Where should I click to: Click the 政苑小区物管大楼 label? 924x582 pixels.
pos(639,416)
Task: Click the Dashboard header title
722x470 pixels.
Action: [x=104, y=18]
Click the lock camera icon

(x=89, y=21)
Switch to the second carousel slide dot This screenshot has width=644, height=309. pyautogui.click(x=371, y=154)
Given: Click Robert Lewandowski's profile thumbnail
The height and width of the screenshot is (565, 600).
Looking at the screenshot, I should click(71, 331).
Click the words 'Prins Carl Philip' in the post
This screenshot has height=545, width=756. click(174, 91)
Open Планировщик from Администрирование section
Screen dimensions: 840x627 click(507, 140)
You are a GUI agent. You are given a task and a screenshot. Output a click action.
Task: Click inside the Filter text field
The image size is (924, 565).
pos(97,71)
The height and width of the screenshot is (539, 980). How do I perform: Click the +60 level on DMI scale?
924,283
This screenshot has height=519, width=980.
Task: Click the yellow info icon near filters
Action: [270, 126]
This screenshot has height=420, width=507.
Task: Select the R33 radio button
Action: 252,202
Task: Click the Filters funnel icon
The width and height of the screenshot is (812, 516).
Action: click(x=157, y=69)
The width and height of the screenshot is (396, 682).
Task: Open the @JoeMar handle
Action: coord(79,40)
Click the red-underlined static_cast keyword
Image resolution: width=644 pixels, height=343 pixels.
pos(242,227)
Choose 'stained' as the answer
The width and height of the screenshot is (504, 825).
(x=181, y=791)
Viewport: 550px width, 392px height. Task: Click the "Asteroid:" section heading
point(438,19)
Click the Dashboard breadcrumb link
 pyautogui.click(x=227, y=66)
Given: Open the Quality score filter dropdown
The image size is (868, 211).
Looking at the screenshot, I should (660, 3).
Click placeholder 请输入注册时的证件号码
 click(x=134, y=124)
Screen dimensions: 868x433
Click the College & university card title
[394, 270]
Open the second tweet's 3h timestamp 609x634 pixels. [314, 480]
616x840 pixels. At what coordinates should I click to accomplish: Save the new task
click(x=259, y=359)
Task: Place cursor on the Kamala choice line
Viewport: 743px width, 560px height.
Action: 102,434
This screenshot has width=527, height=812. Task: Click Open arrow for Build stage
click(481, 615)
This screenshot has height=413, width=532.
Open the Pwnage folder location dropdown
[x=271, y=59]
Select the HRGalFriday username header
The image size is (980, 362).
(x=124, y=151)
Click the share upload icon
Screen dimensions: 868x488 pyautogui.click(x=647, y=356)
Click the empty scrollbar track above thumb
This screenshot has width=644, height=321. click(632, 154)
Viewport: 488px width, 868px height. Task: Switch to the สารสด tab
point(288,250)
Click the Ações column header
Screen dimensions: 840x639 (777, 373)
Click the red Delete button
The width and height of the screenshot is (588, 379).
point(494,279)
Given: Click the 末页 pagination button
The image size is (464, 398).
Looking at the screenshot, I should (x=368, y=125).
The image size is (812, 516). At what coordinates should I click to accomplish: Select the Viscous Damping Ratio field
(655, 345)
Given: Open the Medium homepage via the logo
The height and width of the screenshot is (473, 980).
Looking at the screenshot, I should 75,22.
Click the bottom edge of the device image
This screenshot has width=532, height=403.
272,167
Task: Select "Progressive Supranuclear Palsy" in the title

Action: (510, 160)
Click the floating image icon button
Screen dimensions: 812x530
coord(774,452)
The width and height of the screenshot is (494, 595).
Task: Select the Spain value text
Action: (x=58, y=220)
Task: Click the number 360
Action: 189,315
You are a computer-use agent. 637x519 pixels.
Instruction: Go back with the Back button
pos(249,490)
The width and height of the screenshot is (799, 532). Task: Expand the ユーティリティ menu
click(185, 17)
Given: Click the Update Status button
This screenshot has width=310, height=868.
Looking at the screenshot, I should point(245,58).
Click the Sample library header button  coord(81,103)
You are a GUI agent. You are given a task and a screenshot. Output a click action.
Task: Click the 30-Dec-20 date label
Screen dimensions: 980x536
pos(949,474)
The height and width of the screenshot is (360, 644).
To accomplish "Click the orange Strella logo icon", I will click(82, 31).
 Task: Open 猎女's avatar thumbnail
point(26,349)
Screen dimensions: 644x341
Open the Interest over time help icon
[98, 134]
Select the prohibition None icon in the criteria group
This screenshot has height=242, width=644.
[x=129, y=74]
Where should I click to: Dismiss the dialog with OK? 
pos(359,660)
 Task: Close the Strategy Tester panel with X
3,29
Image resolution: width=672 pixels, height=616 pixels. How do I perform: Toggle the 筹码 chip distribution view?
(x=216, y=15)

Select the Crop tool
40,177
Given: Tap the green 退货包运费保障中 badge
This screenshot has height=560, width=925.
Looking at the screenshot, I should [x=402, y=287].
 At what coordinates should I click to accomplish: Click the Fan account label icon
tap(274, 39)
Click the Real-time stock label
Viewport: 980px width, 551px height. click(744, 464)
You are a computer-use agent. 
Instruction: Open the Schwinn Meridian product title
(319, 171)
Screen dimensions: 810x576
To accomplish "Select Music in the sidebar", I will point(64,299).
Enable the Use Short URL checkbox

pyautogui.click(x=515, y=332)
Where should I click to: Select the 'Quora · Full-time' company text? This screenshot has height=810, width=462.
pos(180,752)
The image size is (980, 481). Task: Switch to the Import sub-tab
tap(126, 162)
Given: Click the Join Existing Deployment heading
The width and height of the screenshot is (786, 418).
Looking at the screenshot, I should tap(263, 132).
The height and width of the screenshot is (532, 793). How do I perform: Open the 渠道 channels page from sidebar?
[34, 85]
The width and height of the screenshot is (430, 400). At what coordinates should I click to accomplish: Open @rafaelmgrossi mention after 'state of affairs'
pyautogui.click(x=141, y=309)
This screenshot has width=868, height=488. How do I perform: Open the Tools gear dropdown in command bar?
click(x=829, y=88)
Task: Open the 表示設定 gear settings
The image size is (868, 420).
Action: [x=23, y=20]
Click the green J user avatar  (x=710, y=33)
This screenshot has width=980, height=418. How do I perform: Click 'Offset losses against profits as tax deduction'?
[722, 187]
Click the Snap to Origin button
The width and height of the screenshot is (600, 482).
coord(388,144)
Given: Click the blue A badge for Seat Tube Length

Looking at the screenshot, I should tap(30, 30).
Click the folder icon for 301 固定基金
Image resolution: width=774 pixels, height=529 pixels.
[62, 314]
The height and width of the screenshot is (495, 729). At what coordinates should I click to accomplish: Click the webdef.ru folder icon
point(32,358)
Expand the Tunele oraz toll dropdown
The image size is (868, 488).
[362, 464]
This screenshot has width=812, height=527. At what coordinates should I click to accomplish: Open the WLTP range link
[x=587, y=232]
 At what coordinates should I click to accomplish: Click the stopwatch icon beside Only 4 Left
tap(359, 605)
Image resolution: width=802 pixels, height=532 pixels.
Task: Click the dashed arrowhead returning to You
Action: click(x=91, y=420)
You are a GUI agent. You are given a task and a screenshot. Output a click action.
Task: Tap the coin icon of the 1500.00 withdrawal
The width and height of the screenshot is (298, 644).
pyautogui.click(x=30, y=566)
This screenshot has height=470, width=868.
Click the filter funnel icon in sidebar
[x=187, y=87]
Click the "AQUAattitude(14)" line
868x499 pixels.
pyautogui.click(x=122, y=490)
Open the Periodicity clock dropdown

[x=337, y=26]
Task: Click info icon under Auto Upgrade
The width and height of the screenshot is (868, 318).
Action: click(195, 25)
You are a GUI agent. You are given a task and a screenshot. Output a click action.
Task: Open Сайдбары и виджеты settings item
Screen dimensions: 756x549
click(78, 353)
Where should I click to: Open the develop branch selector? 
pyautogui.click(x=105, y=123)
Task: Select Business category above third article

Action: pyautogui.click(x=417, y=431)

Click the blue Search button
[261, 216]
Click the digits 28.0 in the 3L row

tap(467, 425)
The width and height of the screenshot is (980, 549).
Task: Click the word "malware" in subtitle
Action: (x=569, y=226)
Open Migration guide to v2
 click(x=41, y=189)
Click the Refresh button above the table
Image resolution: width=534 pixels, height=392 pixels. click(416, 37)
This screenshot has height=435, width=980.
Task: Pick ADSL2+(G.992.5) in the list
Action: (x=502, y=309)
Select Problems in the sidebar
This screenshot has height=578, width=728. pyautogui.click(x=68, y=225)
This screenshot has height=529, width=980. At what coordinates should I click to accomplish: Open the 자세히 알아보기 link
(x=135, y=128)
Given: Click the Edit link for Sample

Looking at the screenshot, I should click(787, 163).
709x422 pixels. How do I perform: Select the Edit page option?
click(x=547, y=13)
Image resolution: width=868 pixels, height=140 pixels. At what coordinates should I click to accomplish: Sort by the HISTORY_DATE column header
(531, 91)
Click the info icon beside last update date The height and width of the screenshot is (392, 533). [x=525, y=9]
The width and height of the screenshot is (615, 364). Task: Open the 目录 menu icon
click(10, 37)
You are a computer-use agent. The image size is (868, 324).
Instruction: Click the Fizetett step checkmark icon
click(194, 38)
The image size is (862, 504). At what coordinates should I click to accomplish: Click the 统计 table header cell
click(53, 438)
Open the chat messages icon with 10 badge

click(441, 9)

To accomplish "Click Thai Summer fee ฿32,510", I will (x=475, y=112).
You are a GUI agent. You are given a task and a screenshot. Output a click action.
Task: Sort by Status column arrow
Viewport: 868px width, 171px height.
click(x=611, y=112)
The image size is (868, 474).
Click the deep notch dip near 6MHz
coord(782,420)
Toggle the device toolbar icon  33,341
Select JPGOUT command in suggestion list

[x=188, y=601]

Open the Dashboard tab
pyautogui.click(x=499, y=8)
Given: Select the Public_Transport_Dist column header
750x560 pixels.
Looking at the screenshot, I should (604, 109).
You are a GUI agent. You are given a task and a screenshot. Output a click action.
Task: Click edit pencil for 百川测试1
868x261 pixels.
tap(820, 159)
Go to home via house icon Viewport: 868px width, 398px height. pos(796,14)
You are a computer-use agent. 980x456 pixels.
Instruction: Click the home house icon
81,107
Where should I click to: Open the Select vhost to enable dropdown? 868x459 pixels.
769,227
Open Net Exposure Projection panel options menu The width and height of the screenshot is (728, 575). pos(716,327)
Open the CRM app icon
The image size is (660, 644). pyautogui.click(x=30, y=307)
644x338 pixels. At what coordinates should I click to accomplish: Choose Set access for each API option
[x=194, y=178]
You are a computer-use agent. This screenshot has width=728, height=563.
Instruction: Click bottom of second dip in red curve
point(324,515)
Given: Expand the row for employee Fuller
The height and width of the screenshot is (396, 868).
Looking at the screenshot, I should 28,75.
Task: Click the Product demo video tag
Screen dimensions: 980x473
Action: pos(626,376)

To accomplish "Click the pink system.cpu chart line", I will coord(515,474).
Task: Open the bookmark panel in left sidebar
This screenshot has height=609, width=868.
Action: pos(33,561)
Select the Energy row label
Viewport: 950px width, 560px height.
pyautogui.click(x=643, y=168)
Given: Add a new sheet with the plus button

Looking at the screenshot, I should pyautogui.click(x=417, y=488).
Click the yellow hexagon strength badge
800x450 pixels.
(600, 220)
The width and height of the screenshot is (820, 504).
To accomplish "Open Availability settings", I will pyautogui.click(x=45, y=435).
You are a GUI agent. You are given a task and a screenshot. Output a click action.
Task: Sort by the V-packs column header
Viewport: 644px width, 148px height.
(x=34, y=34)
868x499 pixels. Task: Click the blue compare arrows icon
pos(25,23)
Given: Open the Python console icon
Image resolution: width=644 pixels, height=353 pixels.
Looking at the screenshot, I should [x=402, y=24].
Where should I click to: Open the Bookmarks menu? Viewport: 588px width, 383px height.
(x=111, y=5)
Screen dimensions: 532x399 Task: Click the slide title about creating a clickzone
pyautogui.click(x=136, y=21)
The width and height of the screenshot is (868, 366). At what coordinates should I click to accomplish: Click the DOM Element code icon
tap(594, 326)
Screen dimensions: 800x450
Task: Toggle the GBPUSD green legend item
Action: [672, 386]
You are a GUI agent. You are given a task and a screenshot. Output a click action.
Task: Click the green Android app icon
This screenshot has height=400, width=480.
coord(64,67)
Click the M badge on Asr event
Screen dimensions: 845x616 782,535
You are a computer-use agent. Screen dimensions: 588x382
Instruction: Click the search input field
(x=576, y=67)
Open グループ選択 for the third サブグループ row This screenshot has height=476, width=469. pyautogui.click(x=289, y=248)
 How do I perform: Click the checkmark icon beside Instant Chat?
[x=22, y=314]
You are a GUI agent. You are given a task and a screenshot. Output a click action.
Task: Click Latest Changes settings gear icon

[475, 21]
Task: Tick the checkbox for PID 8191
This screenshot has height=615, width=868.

§ **Exercise prompt**:
Which lines above hold the string "computer"? Show each of them.

§ **Response area**:
You are a computer-use agent. 637x519 pixels.
You are a computer-use agent. 
You are a computer-use agent. The image size is (868, 324).
You are a computer-use agent. 980x456 pixels.
You are a computer-use agent. This screenshot has width=728, height=563.
You are a computer-use agent. Screen dimensions: 588x382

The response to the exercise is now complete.